Consigne 1: D'après le texte à lire, dans quel ouvrage et en quelle année Karl Marx a-t-il écrit les lignes citées sur l'anéantissement de l'espace par le temps ?
Consigne 2: Dans la phrase du texte à lire qui commence par « Ce sont souvent ces petits détails », relevez tous les adjectifs qui qualifient le mot « textures ».

Texte à lire:

☆ ☆ ☆ ☆ ☆ ☆ ☆

Novembre 2013
Ce sont souvent ces petits détails qui révèlent le mieux les impulsions vitales du temps, les textures sensibles, émotionnelles et morales des vies mobiles. Je voudrais aujourd’hui attirer l’attention des lecteurs de Café Braudel sur trois citations intéressantes à propos des façons dont l’accélération du rythme de la vie, associée à la nouvelle culture de la mobilité, se manifeste dans des rituels quotidiens comme le fait de fumer ou de boire.
Tandis que le capital doit donc s’efforcer d’une part d’arracher toutes les barrières locales qui entravent la circulation, c’est-à-dire l’échange, de conquérir le monde entier pour en faire son marché, il s’efforce d’autre part d’anéantir l’espace à l’aide du temps, c’est-à-dire de réduire à un minimum le temps que coûte le déplacement d’un lieu vers un autre.
Plus de cent cinquante ans se sont écoulés depuis que Karl Marx a écrit ces lignes dans ses Fondements de la critique de l’économie politique (1857), et les spécialistes des sciences sociales continuent à discuter des implications sociales de l’anéantissement de l’espace par le temps. Nombre de ces débats portent sur la vague récente de globalisation (des années 1980 jusqu’à nos jours) et bien que l’on fasse référence aux origines de la culture de la mobilité au XIX e siècle, la plupart des analyses menées par les chercheurs universitaires sur les mobilités et les transports gravitent pourtant autour de pratiques sociales et de dynamiques spatiales directement associées avec les nouvelles technologies de transport comme le chemin de fer. Tim Cresswell, professeur de géographie humaine, a prêté attention aux façons dont une culture de la mobilité et un nouveau sentiment d’accélération ont pénétré des détails apparemment banals et dénués d’importance de la vie quotidienne au XIX e siècle pour en transformer certains aspects fondamentaux. Son livre On the Move (dont on peut lire un compte-rendu sur ce site), comprend par exemple un chapitre sur la façon dont les mouvements corporels domestiques comme ceux qui sont impliqués par le fait de faire un gâteau chez soi furent considérés comme des éléments de la culture d’un nouveau moi moderne.

☆ ☆ ☆ ☆ ☆ ☆ ☆

Données fournies:
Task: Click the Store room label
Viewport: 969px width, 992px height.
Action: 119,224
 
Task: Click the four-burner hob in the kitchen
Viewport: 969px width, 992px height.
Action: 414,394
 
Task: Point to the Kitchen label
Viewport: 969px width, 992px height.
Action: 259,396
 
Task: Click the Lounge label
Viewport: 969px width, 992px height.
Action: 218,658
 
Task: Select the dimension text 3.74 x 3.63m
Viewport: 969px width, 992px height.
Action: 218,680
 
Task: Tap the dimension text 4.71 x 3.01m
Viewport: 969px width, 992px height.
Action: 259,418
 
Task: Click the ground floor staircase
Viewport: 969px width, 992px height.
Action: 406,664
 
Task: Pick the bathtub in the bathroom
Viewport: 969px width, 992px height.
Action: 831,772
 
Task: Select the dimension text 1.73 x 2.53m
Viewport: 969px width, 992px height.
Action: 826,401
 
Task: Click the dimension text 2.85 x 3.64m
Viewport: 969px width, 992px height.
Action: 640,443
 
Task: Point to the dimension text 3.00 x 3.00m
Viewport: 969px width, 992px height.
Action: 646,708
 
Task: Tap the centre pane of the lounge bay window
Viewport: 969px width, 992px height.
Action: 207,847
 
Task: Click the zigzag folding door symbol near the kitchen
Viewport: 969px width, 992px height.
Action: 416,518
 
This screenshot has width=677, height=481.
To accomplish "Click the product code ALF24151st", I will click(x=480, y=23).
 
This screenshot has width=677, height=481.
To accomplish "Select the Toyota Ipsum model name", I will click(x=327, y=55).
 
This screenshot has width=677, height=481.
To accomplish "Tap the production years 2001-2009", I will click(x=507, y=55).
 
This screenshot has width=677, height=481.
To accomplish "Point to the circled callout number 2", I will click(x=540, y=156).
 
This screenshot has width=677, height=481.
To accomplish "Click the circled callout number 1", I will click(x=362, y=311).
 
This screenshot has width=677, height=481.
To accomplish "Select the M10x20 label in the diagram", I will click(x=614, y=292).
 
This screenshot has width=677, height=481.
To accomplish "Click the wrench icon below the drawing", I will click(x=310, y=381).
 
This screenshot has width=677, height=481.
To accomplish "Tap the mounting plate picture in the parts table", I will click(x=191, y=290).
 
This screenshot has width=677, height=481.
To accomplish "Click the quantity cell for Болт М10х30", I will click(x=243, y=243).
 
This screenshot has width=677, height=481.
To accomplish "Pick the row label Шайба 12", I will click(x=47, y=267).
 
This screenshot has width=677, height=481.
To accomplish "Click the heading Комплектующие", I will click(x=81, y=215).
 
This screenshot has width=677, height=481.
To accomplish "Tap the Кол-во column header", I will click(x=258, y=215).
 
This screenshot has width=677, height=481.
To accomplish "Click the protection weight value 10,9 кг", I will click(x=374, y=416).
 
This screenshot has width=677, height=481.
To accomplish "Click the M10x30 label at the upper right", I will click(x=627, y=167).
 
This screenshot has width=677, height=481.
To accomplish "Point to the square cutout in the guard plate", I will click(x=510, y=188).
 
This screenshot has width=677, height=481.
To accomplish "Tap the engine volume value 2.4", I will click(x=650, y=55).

☆ ☆ ☆ ☆ ☆ ☆ ☆

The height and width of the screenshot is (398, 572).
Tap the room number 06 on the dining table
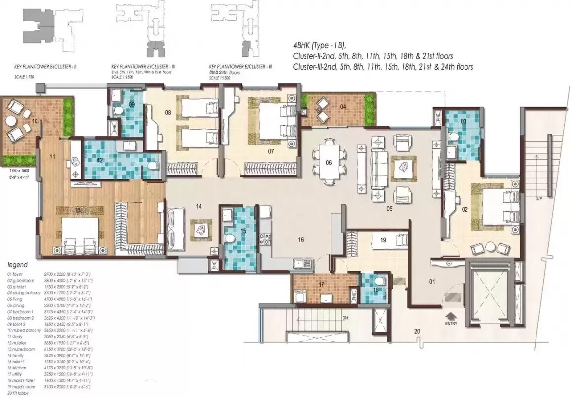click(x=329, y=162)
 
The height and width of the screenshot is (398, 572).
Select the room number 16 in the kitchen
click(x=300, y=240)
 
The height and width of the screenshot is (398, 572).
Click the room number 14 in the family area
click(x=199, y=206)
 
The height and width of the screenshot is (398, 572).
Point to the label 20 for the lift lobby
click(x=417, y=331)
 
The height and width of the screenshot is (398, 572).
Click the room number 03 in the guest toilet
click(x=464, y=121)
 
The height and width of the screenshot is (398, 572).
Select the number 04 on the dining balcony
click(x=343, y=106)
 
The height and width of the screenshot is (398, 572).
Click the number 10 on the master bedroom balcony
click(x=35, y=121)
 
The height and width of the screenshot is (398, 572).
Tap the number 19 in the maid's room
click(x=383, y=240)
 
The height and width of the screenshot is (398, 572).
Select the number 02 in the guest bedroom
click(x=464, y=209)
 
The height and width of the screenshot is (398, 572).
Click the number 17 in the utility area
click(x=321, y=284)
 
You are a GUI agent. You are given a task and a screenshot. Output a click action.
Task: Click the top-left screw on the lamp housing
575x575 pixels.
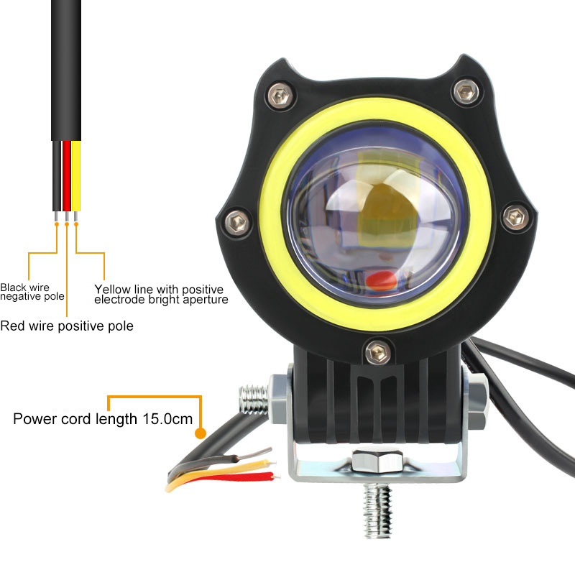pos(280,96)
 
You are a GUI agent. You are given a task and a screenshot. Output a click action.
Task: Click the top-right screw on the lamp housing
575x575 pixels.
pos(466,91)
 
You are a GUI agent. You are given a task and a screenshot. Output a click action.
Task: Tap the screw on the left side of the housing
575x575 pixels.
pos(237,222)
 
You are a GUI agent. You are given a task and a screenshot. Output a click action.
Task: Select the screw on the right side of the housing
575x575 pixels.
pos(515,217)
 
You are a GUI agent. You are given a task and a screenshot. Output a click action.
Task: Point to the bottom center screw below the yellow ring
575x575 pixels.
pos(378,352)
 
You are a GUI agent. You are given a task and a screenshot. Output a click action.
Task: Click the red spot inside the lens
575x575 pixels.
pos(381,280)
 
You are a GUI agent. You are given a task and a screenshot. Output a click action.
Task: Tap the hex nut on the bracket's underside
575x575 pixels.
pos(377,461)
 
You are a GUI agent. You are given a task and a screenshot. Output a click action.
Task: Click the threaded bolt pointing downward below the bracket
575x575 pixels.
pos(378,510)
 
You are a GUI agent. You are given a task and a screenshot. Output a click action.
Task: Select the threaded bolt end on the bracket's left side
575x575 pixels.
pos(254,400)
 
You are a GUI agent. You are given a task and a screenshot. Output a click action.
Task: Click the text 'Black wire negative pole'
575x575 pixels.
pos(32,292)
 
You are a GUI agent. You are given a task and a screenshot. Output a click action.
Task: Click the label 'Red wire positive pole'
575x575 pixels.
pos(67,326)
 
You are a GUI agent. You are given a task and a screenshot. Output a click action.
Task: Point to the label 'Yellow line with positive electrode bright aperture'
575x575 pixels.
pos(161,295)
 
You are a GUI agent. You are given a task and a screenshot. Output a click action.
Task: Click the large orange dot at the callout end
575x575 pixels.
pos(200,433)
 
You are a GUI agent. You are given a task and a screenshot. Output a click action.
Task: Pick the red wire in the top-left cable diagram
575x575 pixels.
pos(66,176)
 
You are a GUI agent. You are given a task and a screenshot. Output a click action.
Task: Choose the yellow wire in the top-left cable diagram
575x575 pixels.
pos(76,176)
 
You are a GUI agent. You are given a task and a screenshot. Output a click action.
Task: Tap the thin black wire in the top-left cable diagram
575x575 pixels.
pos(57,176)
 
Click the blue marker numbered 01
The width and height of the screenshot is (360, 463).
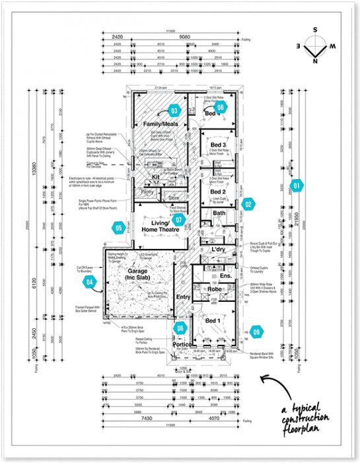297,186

☆ ☆ ☆ ☆ ☆ ☆ ☆

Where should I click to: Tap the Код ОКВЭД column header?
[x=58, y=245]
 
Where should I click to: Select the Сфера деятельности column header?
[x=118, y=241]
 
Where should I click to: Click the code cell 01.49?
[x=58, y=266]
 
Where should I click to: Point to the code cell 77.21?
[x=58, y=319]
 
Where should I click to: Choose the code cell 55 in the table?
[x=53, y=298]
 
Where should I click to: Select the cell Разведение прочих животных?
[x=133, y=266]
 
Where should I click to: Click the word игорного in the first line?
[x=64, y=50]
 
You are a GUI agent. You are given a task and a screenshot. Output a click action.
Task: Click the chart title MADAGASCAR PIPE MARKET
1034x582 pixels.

☆ ☆ ☆ ☆ ☆ ☆ ☆

Réponse attendue 1: Dans ses Fondements de la critique de l'économie politique, en 1857.

Réponse attendue 2: sensibles, émotionnelles, morales